Friendly Fires, Vodafone Stage
It is beyond clichéd to talk about the weather in relation to Oxegen – but really, it does make the difference. As Friendly Fires treat the Vodafone Stage crowd to their impossibly catchy brand of dance-punk, the sun comes out to play and you can almost physically feel the mood lift. Friendly Fires are in full-on party mode, and the set is a dance-along affair from up in the pit right back to the groups chilling out on the grass and soaking it all up from a distance. Working their way through the best of both 2009’s self-titled debut and recently released follow-up Pala, it’s an impressive set and certainly not short on energy. And, should Ed Macfarlane ever see fit to take some time out from music and give dance classes, we’ll be first in line.
Coldplay, Main Stage
It’s no easy job to follow the Queen of Pop, but a personal endorsement from Beyoncé herself and the sense of excitement around Punchestown suggests that Chris Martin & Co. are more than able for the challenge. Coldplay are one of those spilt down the middle love-’em-or-hate-’em kind of acts – their die-hard fans obsessive, their opposers outright dismissive. I have always been the latter – but have been told that to see them live is to love them. And they certainly do put on one hell of a show. They are a captivating band to watch, and anthem after anthem the audience participation which they inspire is goosebump-inducing. Their lighting and visuals setup adds an awful lot to the whole experience, too.

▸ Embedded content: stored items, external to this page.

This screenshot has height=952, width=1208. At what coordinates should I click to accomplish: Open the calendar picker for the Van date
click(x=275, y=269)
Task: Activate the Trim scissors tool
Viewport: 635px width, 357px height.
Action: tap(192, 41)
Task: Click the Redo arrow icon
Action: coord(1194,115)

The standard of the performance is so high that it’s hard to single out highlights – but ‘The Scientist’, ‘Clocks’, and ‘Every Teardrop is a Waterfall’ are fantastic, ‘Viva La Vida’ causes all out madness, and ‘Fix You’ is incredibly poignant, the sound of thousands singing its refrains as fireworks explode above a truly special moment. Martin most definitely did his homework before making the trip to Punchestown, engaging in some banter as Gaeilge, and – in a move which nobody predicted – inviting local hero Christy Moore onstage to perform a duet of what he claims is one of his favourite songs, ‘Ride On’. An epic set and a fitting way to close Oxegen 2011. With the chant from ‘Viva La Vida’ reprised consistently by the crowds on the walk back to the campsites and buses, Coldplay have managed what seemed almost impossible – bringing a genuine sense of community to a festival that has had its ups and downs over the weekend. Consider me converted.